But for these clear, suspended days, the light booming and echoing in the cavern of the sea and sky, bright limpid days of hope and growth. But for these.
He lowered himself uncomfortably onto the toilet seat. His bowels began to shift soggily and he held his breath. He was used to it by now, but still it would be painful, a persistent, nagging, tiresome pain which never grew better or worse. Illness degrades a man. There is no poetry in haemorrhoids, no beauty in pain. He thought of how absurd pain was, how it laboured the point like a tedious child, how it reduced you to the common denominator of your existence; flesh and nerves. He stared at the tiled floor and noticed, after a wave of distasteful action, a solitary ant wandering amongst the mosaic designs. It was hopelessly lost. It would roam around, stopping, raising its antennae, seemingly smelling and looking around, and then continue: it went round in circles. For a split second he thought of killing it, but as the pain trickled back into his consciousness so his sympathy returned. Lost in the huge unnatural world of the bathroom, probably hungry and miles from home, it vaguely reminded him of his son, Richard. The thought process was submerged in the foul-smelling bodily function he was stoically performing.
Washing his hands a memory floated up from the quiet pool of his past. They would simply appear like that, from nowhere in particular; perhaps they had a will of their own. The man, a huge, shabby, sun-tanned man with thick black hair, was raising his arm to whip the child with a dog lead. It was in a park near the station, a few pigeons at the terrified child's feet. They flew off at the first unbelievable lash, bursting into action like my anger. Violence, a potent seed that blooms into grotesque distorted flowers. He stopped as a woman screamed, and I felt the disappointment throb in my veins: I had wanted to destroy him. He dried his hands. A long time ago now. Now, this comfort, the settling dust of old age.
His wife was sitting in the front room reading a newspaper. Yes, it was all very comfortable now, after the long years, through the dark damp tunnel of middle-age into virtual middle-class. A world with reduced fear. I know now that's all I want, to be rid of fear.

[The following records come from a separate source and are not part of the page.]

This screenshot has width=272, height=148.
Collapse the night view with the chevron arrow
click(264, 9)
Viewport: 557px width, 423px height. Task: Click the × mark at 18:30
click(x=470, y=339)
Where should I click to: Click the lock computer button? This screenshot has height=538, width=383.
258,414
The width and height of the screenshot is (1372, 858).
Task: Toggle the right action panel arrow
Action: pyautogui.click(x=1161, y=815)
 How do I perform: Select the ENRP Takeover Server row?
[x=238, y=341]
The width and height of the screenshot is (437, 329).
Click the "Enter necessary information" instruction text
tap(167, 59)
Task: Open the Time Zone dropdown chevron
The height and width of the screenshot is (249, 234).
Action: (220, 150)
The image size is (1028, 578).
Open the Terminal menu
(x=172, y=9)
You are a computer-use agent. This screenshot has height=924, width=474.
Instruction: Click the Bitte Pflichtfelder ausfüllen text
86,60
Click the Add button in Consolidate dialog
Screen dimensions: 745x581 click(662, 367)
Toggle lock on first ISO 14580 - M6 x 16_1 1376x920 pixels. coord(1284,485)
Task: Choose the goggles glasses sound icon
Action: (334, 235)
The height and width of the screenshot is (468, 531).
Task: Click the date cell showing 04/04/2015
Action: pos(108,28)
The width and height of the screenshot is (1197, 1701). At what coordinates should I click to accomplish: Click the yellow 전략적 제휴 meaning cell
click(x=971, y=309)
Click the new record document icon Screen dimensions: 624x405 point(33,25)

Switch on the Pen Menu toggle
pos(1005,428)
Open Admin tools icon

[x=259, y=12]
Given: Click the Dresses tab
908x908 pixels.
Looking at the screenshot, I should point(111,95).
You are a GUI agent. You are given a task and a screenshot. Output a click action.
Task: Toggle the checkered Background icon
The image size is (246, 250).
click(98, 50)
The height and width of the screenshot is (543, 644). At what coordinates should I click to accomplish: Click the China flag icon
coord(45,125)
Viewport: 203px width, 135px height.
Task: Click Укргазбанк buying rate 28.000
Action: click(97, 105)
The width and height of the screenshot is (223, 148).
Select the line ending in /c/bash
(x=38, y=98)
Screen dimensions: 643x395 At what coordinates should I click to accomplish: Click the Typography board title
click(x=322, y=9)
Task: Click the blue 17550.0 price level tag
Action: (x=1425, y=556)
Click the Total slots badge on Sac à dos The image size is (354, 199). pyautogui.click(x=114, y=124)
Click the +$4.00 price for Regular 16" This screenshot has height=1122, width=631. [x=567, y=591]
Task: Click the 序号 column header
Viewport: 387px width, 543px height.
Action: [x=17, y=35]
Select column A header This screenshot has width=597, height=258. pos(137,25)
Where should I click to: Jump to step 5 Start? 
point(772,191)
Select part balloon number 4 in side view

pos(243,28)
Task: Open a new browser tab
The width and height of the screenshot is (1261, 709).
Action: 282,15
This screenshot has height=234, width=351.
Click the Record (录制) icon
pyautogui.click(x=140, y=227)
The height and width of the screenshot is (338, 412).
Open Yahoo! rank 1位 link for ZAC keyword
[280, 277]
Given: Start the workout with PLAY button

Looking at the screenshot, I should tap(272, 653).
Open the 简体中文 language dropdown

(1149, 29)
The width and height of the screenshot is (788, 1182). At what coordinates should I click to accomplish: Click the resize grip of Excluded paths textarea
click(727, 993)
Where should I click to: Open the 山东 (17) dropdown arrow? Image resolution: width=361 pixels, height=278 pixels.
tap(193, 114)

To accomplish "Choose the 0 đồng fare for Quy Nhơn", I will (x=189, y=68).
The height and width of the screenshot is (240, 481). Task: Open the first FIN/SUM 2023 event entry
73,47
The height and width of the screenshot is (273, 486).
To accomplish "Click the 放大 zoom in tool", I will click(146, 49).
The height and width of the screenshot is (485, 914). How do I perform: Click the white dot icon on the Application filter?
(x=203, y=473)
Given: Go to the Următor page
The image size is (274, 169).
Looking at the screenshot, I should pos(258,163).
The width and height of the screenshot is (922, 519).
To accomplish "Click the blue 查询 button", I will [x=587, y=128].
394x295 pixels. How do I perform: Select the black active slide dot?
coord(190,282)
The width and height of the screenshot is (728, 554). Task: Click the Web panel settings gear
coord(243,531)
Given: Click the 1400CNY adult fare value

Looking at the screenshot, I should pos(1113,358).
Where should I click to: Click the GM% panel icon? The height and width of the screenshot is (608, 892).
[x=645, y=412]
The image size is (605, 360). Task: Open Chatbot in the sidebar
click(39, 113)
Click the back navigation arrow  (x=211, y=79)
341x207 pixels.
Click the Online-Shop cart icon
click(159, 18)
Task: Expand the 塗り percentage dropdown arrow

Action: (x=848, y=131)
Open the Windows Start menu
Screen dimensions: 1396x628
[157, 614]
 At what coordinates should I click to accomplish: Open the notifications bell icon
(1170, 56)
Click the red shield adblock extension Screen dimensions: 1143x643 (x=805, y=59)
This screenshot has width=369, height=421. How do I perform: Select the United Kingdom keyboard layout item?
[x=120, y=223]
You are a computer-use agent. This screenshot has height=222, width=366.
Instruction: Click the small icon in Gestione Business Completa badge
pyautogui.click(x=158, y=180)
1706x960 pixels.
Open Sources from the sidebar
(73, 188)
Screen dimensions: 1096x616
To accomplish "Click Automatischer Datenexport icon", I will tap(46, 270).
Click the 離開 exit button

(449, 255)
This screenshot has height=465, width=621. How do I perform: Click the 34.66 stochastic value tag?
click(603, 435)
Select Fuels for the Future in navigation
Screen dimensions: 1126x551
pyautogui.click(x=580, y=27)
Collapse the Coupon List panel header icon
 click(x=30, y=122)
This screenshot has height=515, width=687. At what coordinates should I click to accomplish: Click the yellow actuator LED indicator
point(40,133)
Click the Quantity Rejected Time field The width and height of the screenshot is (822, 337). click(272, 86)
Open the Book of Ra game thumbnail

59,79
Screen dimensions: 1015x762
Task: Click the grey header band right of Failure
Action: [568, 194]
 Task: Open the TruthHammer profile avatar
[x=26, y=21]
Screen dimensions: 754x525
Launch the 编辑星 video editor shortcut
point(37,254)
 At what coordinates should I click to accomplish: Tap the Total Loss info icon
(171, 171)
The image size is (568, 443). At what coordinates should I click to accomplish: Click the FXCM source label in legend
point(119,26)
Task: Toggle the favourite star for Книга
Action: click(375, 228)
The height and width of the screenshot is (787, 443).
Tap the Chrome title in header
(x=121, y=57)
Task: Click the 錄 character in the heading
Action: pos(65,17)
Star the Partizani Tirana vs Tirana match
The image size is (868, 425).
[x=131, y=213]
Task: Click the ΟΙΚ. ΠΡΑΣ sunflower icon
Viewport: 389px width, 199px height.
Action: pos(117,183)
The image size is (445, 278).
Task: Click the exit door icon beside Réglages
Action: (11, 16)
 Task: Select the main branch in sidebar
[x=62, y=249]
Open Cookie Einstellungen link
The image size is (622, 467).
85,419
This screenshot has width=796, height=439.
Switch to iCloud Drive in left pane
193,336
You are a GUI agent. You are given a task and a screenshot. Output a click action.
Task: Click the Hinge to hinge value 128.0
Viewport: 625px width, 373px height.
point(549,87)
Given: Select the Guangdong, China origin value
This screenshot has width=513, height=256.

Fear of fear, fear of becoming something I reject, fear of having to live with shadows for a roof. I'm lucky. I perform my highwire act with a safety net of pensions and NHS, co-operative funerals and life assurance. Of course there's the illness, the eventual death, probably the autumn of isolation. But there is a comfort, too, a security. I now only fear myself or the night streets. A naked man, a lost ant, Richard. He shook his head slowly. He thought he could understand him, but believed he was making a mistake. He had talked about it to his wife, they had agreed, they would not raise the topic willingly again. Richard had gone, gone to make himself suffer in a world they had eventually avoided. So be it, it was irreversible. Born to comfort and security he wanted to experience the terror of the world. Fine. At least he had chosen to do it alone, thereby avoiding his main enemy. But he'll fail, the world is too small nowadays. Everybody needs a net. Simple law of gravity: break your fall or break your bones. He looked at his wife. She had said 'at least he's a good boy; he'd never do anybody any harm'. It was true of course but, although I'd never say it, that won't save him. Deep down, perhaps at the centre of my decomposing guts, I smell that life is amoral. My good woman, I hope I die before you.